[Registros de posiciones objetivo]
◇ ◇ ◇
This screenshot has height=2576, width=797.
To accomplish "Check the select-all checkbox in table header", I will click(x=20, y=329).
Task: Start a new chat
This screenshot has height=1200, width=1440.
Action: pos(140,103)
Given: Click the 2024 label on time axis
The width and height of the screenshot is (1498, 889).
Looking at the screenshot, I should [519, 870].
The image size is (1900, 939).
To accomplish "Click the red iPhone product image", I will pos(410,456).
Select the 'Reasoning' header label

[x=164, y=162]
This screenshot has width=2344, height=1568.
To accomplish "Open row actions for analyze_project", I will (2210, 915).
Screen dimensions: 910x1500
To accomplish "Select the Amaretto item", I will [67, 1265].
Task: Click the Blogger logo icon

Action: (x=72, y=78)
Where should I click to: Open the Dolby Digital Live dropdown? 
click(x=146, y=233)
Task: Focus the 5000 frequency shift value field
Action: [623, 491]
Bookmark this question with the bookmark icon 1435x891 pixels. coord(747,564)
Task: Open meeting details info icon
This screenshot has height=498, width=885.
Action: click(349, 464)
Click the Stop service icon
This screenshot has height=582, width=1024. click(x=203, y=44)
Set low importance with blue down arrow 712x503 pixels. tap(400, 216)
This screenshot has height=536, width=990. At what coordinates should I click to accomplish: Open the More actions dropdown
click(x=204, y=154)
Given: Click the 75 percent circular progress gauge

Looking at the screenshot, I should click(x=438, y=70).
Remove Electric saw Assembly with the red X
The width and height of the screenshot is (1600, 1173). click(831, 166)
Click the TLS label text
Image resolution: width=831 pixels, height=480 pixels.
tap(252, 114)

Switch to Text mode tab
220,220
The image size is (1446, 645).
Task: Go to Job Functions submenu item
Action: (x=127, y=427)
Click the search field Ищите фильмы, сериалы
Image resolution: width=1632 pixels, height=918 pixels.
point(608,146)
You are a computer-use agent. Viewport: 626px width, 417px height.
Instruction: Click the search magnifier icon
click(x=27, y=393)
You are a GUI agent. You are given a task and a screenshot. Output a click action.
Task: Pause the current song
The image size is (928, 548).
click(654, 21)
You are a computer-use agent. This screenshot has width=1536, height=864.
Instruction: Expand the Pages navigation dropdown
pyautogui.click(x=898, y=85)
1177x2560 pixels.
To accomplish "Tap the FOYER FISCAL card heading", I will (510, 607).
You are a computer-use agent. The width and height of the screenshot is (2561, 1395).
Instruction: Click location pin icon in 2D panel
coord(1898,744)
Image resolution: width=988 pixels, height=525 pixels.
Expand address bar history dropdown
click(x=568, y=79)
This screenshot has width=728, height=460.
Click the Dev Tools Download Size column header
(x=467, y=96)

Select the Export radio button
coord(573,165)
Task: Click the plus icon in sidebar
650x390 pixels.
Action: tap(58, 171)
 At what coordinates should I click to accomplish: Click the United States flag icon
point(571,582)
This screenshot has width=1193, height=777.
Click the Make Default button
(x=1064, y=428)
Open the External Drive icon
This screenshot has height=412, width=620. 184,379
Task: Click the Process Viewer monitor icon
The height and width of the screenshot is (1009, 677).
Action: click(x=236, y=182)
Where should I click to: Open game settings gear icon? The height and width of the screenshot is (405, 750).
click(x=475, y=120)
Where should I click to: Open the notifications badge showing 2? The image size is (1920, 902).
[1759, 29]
◇ ◇ ◇
### Consigna
Copia sin cambios las líneas de los datos desde la que contiene "Remove Electric saw Assembly with the red X" hasta la que contiene "coord(1898,744)", ambas incluidas.

### Respuesta escrita
Remove Electric saw Assembly with the red X
The width and height of the screenshot is (1600, 1173). click(831, 166)
Click the TLS label text
Image resolution: width=831 pixels, height=480 pixels.
tap(252, 114)

Switch to Text mode tab
220,220
The image size is (1446, 645).
Task: Go to Job Functions submenu item
Action: (x=127, y=427)
Click the search field Ищите фильмы, сериалы
Image resolution: width=1632 pixels, height=918 pixels.
point(608,146)
You are a computer-use agent. Viewport: 626px width, 417px height.
Instruction: Click the search magnifier icon
click(x=27, y=393)
You are a GUI agent. You are given a task and a screenshot. Output a click action.
Task: Pause the current song
The image size is (928, 548).
click(654, 21)
You are a computer-use agent. This screenshot has width=1536, height=864.
Instruction: Expand the Pages navigation dropdown
pyautogui.click(x=898, y=85)
1177x2560 pixels.
To accomplish "Tap the FOYER FISCAL card heading", I will (510, 607).
You are a computer-use agent. The width and height of the screenshot is (2561, 1395).
Instruction: Click location pin icon in 2D panel
coord(1898,744)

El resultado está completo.